▸ What you are asked to do: From the passage below about Alzheimer's and prions, reproduce the text between "No, you can’t" and "of Alzheimer’s disease.", inclusive.

(Passage shown)

No, you can’t catch Alzheimer’s like you could a cold. But new evidence
suggests Alzheimer’s may be transmitted through medical treatments that were contaminated with the prion protein.
In post-mortem analyses of brains of seven people who died from Creutzfeldt–Jakob disease (CJD), researchers found astonishing evidence of amyloid plaques in five of the brains. These pathological protein deposits are one of the distinguishing hallmarks of Alzheimer’s disease.
The seven CJD patients shared another characteristic: years before their death, these patients all received surgical grafts of dura matter – a thick membrane that protects the spinal cord. But the dura grafts were taken from human cadavers that were contaminated with prions. Prions, also known as “proteinaceous infectious particles,” are small proteins that are nearly impossible to destroy, but cause deadly brain-wasting diseases like CJD, mad-cow disease, and kuru.

(End Passage shown)
(Dataset excerpts)

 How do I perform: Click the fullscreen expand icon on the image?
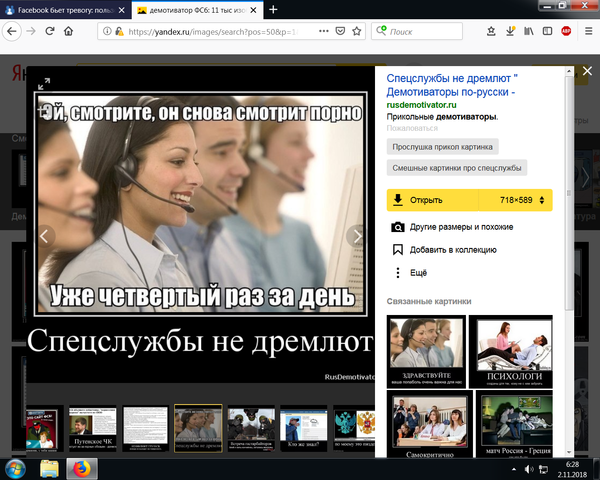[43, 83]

(End Dataset excerpts)
(Dataset excerpts)

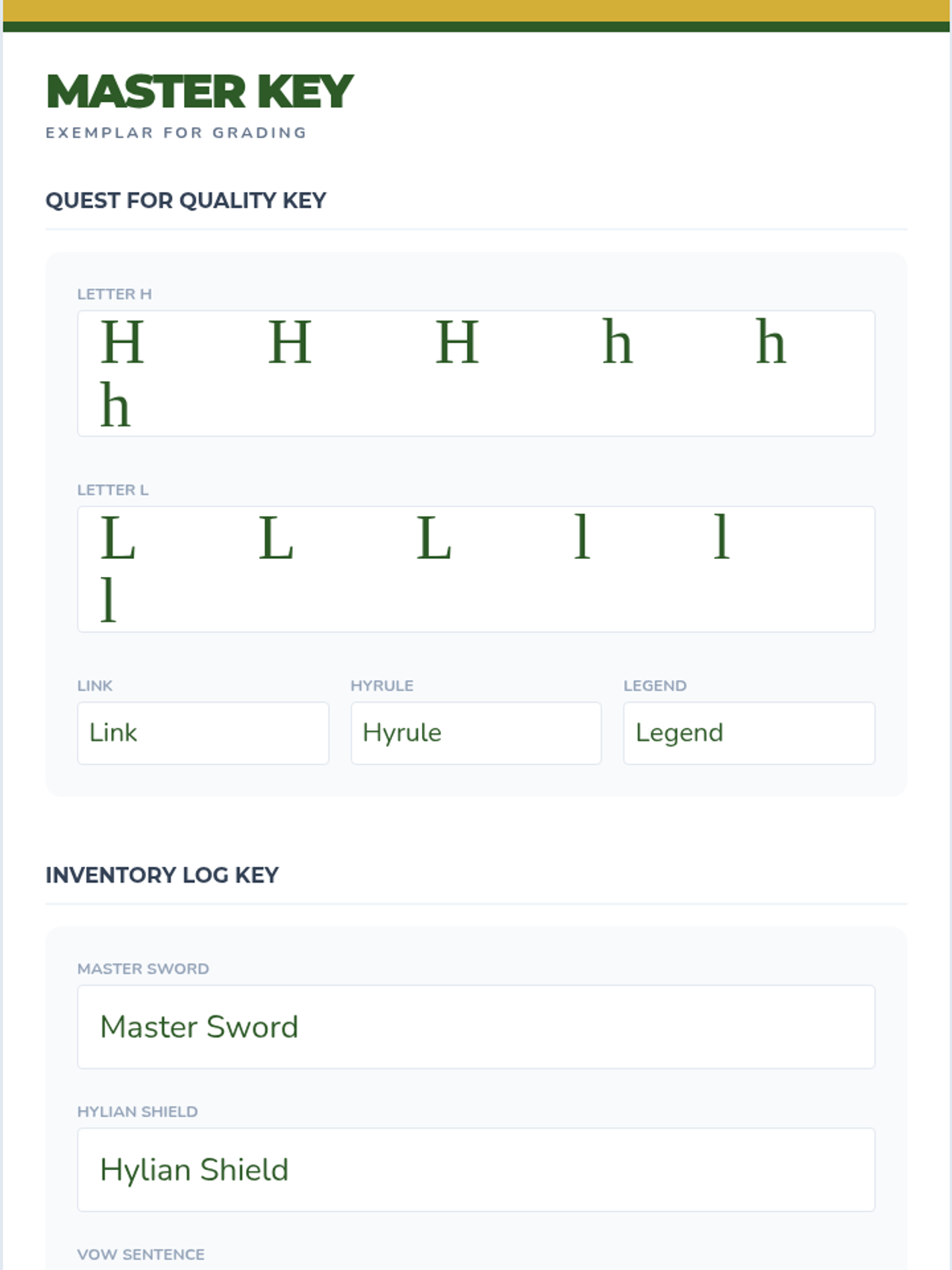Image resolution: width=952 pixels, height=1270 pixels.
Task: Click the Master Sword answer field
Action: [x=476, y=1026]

(End Dataset excerpts)

▸ Answer section:
No, you can’t catch Alzheimer’s like you could a cold. But new evidence
suggests Alzheimer’s may be transmitted through medical treatments that were contaminated with the prion protein.
In post-mortem analyses of brains of seven people who died from Creutzfeldt–Jakob disease (CJD), researchers found astonishing evidence of amyloid plaques in five of the brains. These pathological protein deposits are one of the distinguishing hallmarks of Alzheimer’s disease.